§ EXERCISE INSTRUCTIONS: Your task is to reproduce, exactly and only, the lines running from the line containing "Given: Select Firefox Nightly's checkbox" to the end of the data below, both included.

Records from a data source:
______________________________
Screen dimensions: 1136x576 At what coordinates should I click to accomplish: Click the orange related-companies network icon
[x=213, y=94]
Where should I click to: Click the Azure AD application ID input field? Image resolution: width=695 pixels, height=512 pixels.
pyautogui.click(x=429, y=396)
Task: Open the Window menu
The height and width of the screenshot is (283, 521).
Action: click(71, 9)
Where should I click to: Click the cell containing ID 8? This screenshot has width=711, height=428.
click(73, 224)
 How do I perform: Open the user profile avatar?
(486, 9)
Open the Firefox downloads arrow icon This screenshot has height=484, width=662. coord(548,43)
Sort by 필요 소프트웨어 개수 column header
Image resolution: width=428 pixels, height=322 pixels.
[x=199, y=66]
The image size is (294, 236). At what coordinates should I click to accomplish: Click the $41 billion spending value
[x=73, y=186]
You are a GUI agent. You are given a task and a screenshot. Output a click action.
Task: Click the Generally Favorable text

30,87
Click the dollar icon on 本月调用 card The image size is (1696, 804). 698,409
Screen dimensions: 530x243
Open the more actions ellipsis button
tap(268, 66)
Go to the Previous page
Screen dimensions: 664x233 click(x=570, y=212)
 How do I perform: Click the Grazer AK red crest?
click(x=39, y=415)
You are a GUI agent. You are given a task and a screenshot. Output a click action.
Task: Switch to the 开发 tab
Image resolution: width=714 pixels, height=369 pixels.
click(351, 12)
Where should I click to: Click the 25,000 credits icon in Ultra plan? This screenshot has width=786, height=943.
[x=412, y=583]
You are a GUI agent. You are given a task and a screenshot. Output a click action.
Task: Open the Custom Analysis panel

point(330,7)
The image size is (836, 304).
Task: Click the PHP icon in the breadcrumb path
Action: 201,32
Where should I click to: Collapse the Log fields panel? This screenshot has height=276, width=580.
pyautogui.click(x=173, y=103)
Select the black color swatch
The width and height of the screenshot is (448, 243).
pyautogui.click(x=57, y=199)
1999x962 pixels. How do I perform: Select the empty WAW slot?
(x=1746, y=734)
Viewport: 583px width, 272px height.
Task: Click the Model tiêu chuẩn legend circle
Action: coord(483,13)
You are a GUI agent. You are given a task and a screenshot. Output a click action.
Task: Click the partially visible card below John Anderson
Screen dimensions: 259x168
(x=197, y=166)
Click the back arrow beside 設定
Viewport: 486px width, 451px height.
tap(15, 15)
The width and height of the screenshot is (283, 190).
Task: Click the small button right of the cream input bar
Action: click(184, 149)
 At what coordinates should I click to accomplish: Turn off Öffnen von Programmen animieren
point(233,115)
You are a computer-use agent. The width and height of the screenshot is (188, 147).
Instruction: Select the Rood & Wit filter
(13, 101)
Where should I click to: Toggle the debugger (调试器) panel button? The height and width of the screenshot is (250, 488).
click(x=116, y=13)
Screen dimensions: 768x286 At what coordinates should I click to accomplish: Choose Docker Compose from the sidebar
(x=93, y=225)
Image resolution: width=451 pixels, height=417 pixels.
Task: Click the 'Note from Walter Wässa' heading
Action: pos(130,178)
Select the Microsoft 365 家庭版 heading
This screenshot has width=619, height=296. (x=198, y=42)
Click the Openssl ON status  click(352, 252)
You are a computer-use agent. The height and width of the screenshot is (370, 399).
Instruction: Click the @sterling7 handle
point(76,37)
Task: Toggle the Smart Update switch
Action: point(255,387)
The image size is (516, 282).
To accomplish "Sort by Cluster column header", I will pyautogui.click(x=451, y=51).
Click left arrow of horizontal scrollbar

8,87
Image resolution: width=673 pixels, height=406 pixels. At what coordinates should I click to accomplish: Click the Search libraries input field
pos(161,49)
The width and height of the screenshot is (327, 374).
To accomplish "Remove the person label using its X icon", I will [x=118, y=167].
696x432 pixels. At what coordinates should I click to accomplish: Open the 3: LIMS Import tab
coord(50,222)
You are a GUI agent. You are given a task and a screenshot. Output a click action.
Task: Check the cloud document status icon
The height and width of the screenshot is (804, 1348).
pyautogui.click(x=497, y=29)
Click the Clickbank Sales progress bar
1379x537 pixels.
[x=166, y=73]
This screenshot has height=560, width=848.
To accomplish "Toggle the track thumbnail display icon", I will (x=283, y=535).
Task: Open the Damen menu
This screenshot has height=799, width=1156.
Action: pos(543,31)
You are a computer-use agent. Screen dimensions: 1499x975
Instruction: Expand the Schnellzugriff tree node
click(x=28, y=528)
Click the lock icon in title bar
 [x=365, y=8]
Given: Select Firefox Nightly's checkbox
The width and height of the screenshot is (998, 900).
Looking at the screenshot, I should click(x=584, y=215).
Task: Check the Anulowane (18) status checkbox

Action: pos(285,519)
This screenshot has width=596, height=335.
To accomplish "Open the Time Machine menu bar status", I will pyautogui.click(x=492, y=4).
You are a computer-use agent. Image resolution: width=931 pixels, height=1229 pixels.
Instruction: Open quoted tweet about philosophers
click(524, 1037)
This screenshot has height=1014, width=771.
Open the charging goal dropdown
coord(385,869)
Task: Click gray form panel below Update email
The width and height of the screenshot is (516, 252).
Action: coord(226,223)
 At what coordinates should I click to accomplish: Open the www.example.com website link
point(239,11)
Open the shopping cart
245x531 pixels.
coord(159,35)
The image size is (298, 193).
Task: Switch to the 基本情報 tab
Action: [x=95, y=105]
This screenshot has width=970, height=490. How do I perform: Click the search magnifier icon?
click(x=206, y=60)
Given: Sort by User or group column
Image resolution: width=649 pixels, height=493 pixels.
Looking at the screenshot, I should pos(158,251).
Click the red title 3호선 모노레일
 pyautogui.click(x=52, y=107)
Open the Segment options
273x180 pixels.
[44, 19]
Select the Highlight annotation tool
______________________________
§ FINISHED TASK:
Given: Select Firefox Nightly's checkbox
The width and height of the screenshot is (998, 900).
Looking at the screenshot, I should click(x=584, y=215).
Task: Check the Anulowane (18) status checkbox

Action: pos(285,519)
This screenshot has width=596, height=335.
To accomplish "Open the Time Machine menu bar status", I will pyautogui.click(x=492, y=4).
You are a computer-use agent. Image resolution: width=931 pixels, height=1229 pixels.
Instruction: Open quoted tweet about philosophers
click(524, 1037)
This screenshot has height=1014, width=771.
Open the charging goal dropdown
coord(385,869)
Task: Click gray form panel below Update email
The width and height of the screenshot is (516, 252).
Action: coord(226,223)
 At what coordinates should I click to accomplish: Open the www.example.com website link
point(239,11)
Open the shopping cart
245x531 pixels.
coord(159,35)
The image size is (298, 193).
Task: Switch to the 基本情報 tab
Action: [x=95, y=105]
This screenshot has width=970, height=490. How do I perform: Click the search magnifier icon?
click(x=206, y=60)
Given: Sort by User or group column
Image resolution: width=649 pixels, height=493 pixels.
Looking at the screenshot, I should pos(158,251).
Click the red title 3호선 모노레일
 pyautogui.click(x=52, y=107)
Open the Segment options
273x180 pixels.
[44, 19]
Select the Highlight annotation tool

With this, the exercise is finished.